Search the entries below for the word "marker", then copy each line in which it is found.

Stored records
=-=-=

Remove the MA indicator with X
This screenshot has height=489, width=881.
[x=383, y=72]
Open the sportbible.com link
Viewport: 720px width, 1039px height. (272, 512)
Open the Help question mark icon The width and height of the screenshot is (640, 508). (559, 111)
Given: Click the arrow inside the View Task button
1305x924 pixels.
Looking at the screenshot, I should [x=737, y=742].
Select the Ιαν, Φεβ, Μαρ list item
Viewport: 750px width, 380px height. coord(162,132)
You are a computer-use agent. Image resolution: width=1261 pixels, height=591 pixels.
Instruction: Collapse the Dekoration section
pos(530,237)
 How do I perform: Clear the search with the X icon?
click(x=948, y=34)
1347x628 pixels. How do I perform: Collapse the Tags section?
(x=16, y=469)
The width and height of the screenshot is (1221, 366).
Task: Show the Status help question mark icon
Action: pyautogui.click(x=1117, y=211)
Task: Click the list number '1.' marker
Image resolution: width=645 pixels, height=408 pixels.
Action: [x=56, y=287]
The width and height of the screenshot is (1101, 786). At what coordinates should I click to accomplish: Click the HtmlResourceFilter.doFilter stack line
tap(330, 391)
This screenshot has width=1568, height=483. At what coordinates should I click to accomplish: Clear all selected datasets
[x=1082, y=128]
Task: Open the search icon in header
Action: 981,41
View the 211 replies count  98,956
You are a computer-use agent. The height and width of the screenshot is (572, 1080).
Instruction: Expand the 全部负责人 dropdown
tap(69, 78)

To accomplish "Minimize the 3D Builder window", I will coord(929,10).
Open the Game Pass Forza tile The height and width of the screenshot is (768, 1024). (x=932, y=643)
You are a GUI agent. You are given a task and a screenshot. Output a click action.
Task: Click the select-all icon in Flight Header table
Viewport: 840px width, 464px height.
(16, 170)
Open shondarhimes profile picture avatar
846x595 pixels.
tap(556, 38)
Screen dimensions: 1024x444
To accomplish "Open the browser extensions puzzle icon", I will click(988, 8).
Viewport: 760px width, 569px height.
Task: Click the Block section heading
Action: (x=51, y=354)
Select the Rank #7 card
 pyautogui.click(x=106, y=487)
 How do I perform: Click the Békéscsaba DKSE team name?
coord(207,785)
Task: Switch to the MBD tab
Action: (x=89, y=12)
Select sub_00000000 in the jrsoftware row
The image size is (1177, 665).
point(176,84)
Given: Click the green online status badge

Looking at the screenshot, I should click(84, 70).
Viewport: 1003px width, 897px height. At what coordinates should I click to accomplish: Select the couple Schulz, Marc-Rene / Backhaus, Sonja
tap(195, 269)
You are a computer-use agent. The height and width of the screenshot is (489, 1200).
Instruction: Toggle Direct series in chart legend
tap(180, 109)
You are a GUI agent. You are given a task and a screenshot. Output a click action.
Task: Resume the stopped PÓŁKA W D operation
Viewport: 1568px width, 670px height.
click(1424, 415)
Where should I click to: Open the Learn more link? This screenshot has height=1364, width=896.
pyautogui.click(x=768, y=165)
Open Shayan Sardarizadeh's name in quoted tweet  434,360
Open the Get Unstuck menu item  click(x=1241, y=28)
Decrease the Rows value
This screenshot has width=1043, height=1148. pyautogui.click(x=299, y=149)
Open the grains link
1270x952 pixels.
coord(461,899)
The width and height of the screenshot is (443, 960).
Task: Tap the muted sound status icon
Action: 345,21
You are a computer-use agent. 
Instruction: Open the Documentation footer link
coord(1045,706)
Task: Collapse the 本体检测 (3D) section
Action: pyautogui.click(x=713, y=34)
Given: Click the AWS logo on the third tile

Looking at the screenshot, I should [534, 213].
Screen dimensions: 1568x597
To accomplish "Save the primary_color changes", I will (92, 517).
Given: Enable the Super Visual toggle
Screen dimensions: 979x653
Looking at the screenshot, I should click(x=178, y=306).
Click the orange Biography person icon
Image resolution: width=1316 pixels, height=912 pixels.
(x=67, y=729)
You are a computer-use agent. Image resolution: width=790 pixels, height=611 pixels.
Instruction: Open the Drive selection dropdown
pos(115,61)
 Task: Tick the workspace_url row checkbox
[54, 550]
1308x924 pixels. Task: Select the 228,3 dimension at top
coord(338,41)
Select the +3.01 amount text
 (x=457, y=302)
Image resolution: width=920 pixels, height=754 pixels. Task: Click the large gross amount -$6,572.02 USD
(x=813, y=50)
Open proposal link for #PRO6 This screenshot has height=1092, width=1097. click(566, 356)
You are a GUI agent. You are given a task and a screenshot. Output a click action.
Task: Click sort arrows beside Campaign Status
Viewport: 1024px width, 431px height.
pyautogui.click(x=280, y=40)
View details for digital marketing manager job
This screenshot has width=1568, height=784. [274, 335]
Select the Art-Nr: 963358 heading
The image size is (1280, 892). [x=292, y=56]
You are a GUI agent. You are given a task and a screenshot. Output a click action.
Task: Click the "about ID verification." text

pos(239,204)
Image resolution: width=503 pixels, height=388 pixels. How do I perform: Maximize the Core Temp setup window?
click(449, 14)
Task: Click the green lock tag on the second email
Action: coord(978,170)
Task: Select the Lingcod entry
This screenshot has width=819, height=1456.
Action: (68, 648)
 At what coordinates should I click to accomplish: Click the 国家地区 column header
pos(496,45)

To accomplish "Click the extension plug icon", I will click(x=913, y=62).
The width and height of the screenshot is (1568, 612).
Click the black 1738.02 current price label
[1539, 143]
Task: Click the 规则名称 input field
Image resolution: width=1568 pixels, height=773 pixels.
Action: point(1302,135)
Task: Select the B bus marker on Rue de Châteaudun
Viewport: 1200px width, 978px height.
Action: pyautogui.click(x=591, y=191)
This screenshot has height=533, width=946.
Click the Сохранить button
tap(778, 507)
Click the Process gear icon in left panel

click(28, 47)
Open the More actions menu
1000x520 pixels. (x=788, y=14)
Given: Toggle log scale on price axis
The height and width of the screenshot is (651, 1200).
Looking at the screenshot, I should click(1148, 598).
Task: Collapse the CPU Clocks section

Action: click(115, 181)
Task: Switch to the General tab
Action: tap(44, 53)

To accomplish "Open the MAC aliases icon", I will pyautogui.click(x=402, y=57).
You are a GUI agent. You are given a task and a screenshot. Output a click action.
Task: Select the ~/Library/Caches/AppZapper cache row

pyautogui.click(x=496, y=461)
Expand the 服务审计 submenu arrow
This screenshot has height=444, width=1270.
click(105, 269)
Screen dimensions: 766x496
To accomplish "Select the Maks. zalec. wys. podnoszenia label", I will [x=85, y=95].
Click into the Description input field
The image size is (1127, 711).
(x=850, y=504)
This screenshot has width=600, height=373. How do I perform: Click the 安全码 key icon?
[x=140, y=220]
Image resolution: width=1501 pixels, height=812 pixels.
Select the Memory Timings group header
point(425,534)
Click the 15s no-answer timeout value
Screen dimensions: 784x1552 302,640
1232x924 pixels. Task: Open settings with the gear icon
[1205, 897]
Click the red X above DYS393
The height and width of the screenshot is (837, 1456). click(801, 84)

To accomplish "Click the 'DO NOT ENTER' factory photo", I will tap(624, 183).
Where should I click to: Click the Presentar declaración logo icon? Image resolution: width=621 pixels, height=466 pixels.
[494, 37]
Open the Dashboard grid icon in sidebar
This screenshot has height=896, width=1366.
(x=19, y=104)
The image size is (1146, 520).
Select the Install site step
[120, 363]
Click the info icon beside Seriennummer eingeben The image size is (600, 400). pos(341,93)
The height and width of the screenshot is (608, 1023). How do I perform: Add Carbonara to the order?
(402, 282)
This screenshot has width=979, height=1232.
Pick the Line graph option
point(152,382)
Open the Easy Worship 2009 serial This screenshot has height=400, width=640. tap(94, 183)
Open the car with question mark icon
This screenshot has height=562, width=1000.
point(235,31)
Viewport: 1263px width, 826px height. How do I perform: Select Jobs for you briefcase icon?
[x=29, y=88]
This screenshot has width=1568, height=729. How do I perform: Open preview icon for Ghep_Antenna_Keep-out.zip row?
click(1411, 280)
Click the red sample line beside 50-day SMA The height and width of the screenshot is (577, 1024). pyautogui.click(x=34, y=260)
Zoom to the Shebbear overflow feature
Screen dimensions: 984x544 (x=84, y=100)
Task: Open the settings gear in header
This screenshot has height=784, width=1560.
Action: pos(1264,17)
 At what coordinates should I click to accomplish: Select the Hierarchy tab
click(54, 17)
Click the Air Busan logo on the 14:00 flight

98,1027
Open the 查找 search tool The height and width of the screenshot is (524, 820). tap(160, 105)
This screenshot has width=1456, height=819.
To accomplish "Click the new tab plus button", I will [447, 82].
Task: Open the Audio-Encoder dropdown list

=-=-=

◆ Answer to the exercise ◆
Task: Click the list number '1.' marker
Task: Select the B bus marker on Rue de Châteaudun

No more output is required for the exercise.